While most of the country’s bigger newspapers groan about loss of ad revenue, declining readership and circulation woes, there’s a segment of the industry experiencing a boom of sorts – the small-town community newspaper.
Proof of that is found in great little story in today’s LA Times. It details the efforts of the tiny town of Atwater, Minn., at running its own weekly newspaper.
Once a thriving agricultural town, Atwater began to gray (literally) as its young people headed toward the big cities. But today the town has rallied with a librarian/photographer, teachers, an editor and local businessmen pulling together to cover the town (population 1,047).
It’s almost cliché to say reporters dream of retiring from a big newsroom to edit or publish a small community newspaper. There’s a reason for that: It’s a chance to apply your expertise on a small scale in a way to matters to people. Small community papers will cover the small electrical fire, the high school football scores and the changes in the church service schedule.

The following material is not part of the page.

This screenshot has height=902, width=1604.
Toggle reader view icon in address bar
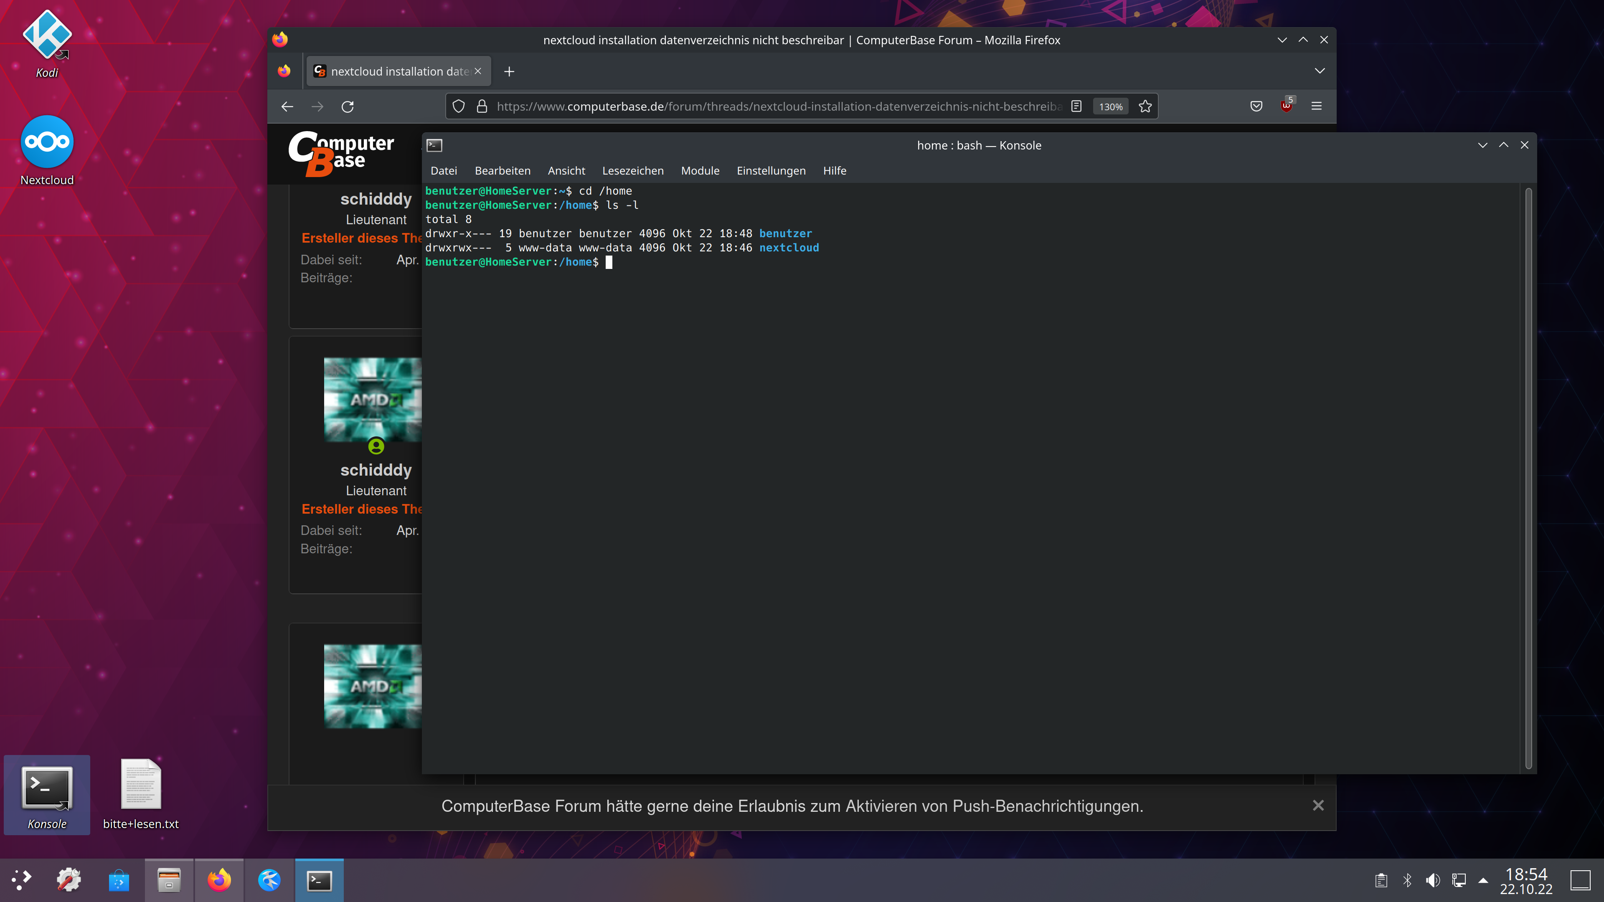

Community newspapers are the essence of local news. And in these days of shrinking newspapers, local news appears to be what readers want. Reading this story reminded me of the days before secure newsrooms when anyone would wander in off the streets, whether it was the local gadfly, the homeless or the crazy conspiracy theorist with his latest tale.
Every day, people stop by to gab and gossip in the newsroom — three desks, two computers and a coffee maker set up in an old butcher shop. Over the months, residents also left envelopes stuffed with donations, mostly in dollar bills and personal checks, totaling more than $20,000. The money, which has kept the paper financially afloat, has continued to pour in since the broadsheet published its first issue in October.
What's happening in Atwater is reflective of one of the newspaper industry's few bright spots — a slow but steady rise in small suburban and rural newspapers. In the 1960s, there were about 5,500 weekly community newspapers in the U.S., according to Brian Steffens, executive director of the National Newspaper Assn. Today, there are more than 8,000; more than one-fourth have a circulation of 1,500 or less.
The Managing Editor of The Wiregrass Farmer in Ashburn, Ga., about 75 miles south of Macon, e-mailed me recently in response to an SPJ awareness campaign, saying that what works for the dailies doesn’t work for his 2,800-circulation weekly. And yet while daily circ declines, his is growing. “One of us is doing something right,” he wrote.